» TEXTO DE LECTURA:
========================================
Frontera de Polonia, Lituania y Estonia.

Tras la anexión rusa de Crimea y el conflicto en Ucrania, la OTAN aprueba el mayor refuerzo desde la caída de la URSS y redobla su presencia en el este de Europa. Entre tanques, barro y artillería pesada de la Alianza, asoma los dientes una nueva guerra fría. De Polonia a Estonia, un viaje a los confines donde resurge el miedo a Moscú y los refugiados son otros: huyen de las viejas repúblicas soviéticas.

Militares de la OTAN se entrenan junto a la frontera bielorrusa durante el ejercicio Iron Sword.

El soldado lituano apunta con el rayo láser. Tres jets húngaros atraviesan el cielo. En la radio se oye: “Bomba sobre el objetivo”. Hay instantes de silencio, como si esperáramos una explosión que no llega. Y de pronto suena un móvil. Primero la vibración. Luego la voz de Bruce Springsteen contra la guerra de Vietnam, contra todas las guerras: “War! What is it good for? Absolutely nothing. Say it again!”. El uniformado cuelga y mira alrededor como si no fuera con él. Llueve en los confines de Europa. En Lituania, a ocho kilómetros de Bielorrusia, 2.000 efectivos de nueve países de la OTAN juegan a la guerra contra un enemigo ficticio. No es Rusia, pero se le parece tanto que da miedo. Lo llaman “Redland”. Viene del este. Y una milicia insurgente los apoya en la invasión de un territorio que les perteneció en otro tiempo. Un capitán lituano aporta uno de los objetivos de este teatro: “Mostrar que es mejor que no vengan nunca”.

Tras la ocupación de Crimea y la guerra en Ucrania, en 2014, la OTAN se ha propagado en la frontera este de la UE. Se han multiplicado los ejercicios. Desplegado tanques. Aviones. Radares. De Rumania a Estonia, se han abierto cuarteles. Estados Unidos, Reino Unido y Canadá han aprobado desembarcos millonarios. Y el lenguaje se ha vuelto duro como la artillería pesada. Si la anexión rusa de Crimea fue el primer caso de “un país tomando una porción de otro desde la II Guerra Mundial”, la OTAN ha respondido con “el refuerzo más significativo desde la Guerra Fría”. Hay 40.000 soldados listos para reaccionar de inmediato. “La amenaza no es inminente, pero tenemos que estar seguros de que podemos defender a cualquier aliado”,  asegura Alexander Versh­bow, vicesecretario general de la OTAN.

Los tiros de fogueo forman parte del nuevo escenario. Y en este pedacito de bosque lituano, donde se pasean mortíferos Bradley estadounidenses y caen paracaidistas del cielo, todo el mundo se refiere a Rusia con un gesto hacia la arboleda. Tan cerca que basta para que uno entienda. Simulan la aplicación del artículo 5 del tratado: un ataque contra un aliado es un ataque contra todos y activa la defensa colectiva. Uno de los oficiales explica el desencadenante de esta batalla ficticia: “En el principio fue Donbás [la región ucrania asediada por separatistas prorrusos]”.

Oficiales canadienses en el cuartel general del ejercicio Iron Sword, en Lituania.pulsa en la fotoOficiales canadienses en el cuartel general del ejercicio Iron Sword, en Lituania.
========================================
» BLOQUE DE DATOS:
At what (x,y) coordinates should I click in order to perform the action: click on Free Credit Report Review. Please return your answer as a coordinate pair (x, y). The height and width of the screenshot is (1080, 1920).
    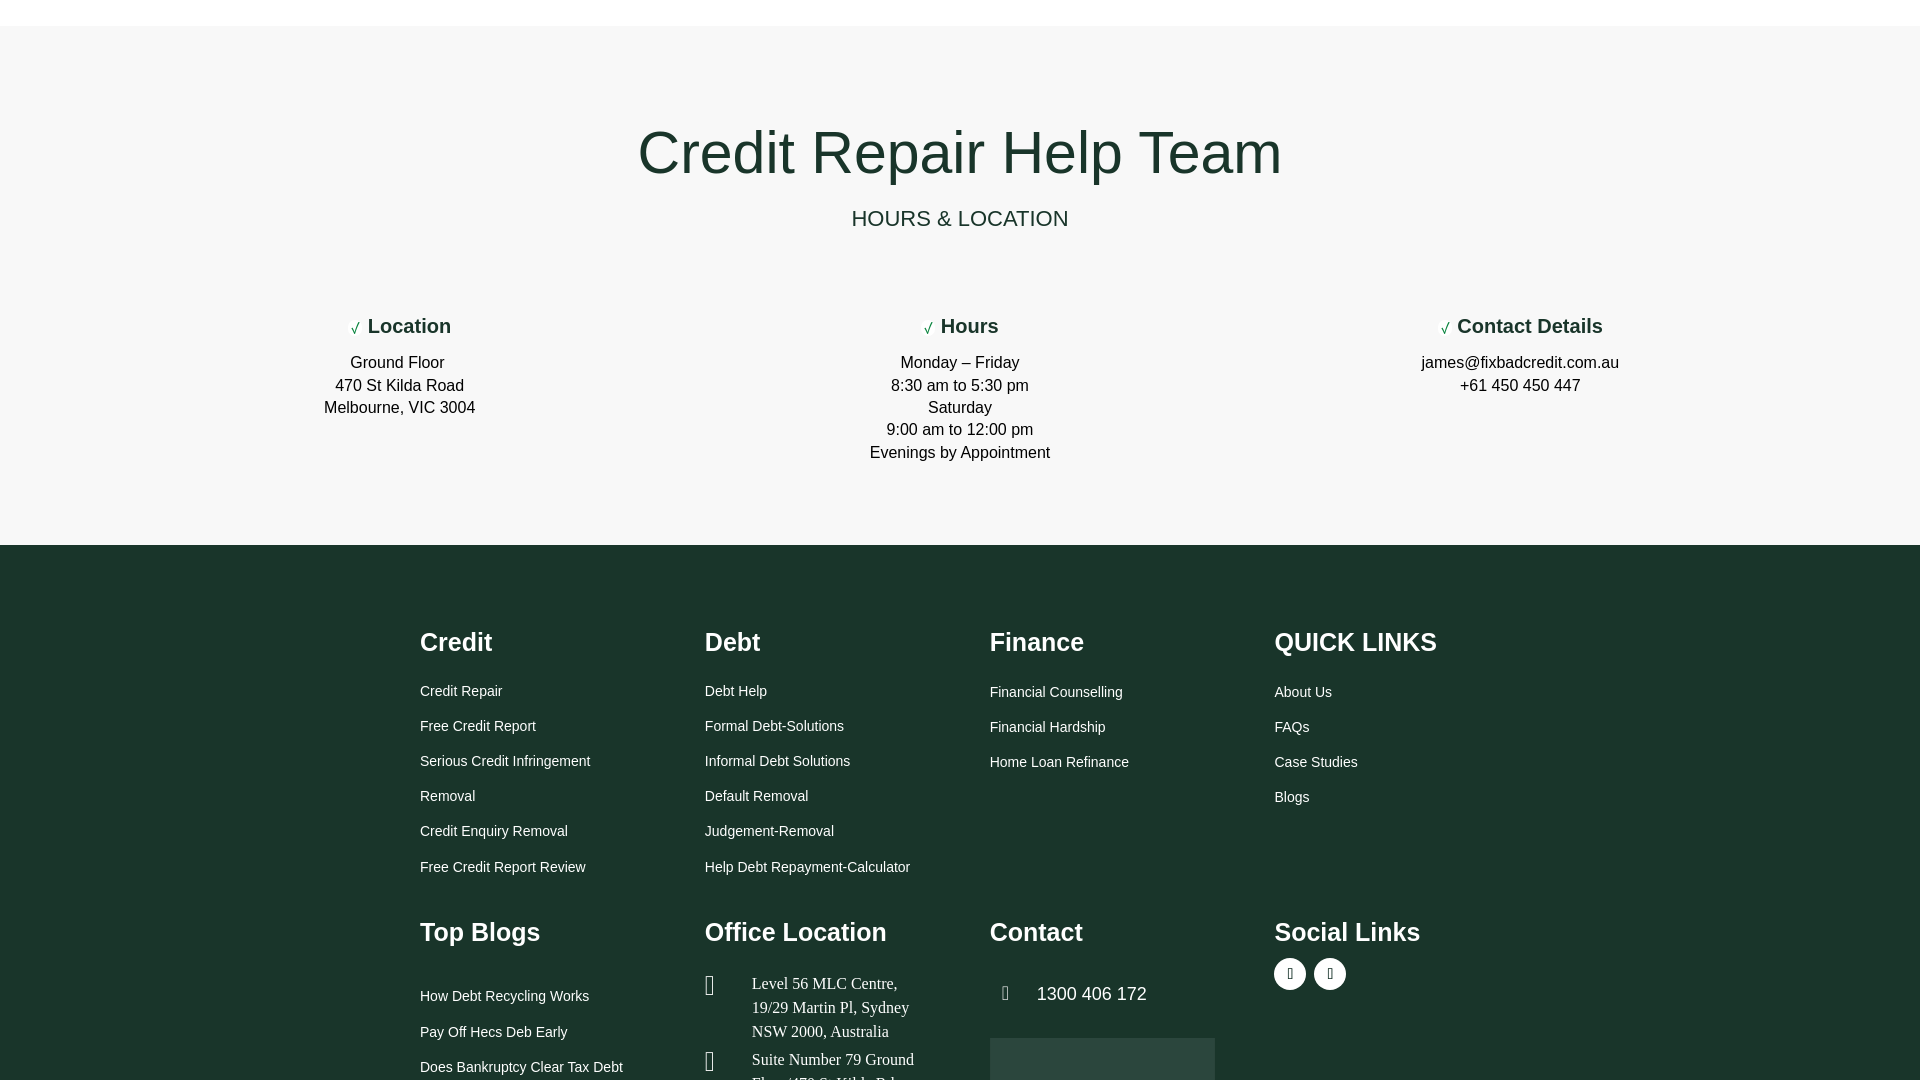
========================================
» EJERCICIOS POR RESOLVER:
(1) En el texto sobre el despliegue de la OTAN en el este de Europa, ¿qué nombre recibe el enemigo ficticio del ejercicio en Lituania?
(2) Prosigue el texto sobre el despliegue de la OTAN en el este de Europa desde el punto en que se detiene.

» SOLUCIONES PROPUESTAS:
(1) Lo llaman "Redland".

(2)
Lituania, como Ucrania, fue una de las primeras repúblicas en saltar del barco soviético en 1991. Pero, a diferencia de Kiev, los países bálticos pasaron de ser la linde occidental de la URSS a convertirse en la frontera este de la UE y aliados fervorosos de la OTAN.  Para esta gente, hablar del pasado significa rememorar fantasmas muy reales. A Mantas Adomenas, de 43 años, le gusta comparar aquella vida soviética con el libro 1984: “Tal cual era, así de gris”. Su abuelo, partisano, pasó años escondido en estos campos por donde circula la camioneta. El vehículo brinca y Adomenas, experto en filósofos presocráticos y miembro del Parlamento lituano, cuenta que ha venido al ejercicio Iron Sword para defender su bandera. “Tras los eventos de Ucrania”, dice, se alistó en la Guardia Nacional, un grupo de voluntarios del Ministerio de Defensa con mucho predicamento en el este. “Ucrania ha sido un catalizador”, prosigue. “Hemos de estar preparados. Son capaces de cualquier cosa”.

La camioneta se detiene. Adomenas desciende con torpeza. Y bajan tres supervisores estadounidenses de un salto. Un rato antes, en el cuartel general, escuchaban las explicaciones de un oficial lituano en la sala de “operaciones psicológicas”, donde simulan la propaganda del enemigo ficticio, “los separatistas”, que editan un diario pro-Redland (“los malos”), toman rehenes y matan a los líderes de la resistencia. Y su emblema es un águila bicéfala.

Por caminos de barro, uno de los supervisores dice: “Aprendimos mucho de Crimea”. Hay tanques vigilando el paso. Checos camuflados. Británicos al final del sendero. En el bosque surge el “centro de mando táctico” y un oficial explica: “La misión es destruir al enemigo. Recuperar el territorio de un país de la OTAN”. Sobre una loma, el teniente coronel Johnny Evans lidera un batallón de 700 estadounidenses recién aterrizados en el este: “Es un sueño trabajar con nuestros aliados para disuadir una agresión rusa”.

En la imagen izquierda, una torre de vigilancia asoma en el paso fronterizo de Medyka, entre Polonia y Ucrania. A la derecha, el Capitán Hardie del ejército canadiense y otros oficiales asisten a una presentación en el centro de mando durante los ejercicios Iron Sword de la OTAN en Lituania.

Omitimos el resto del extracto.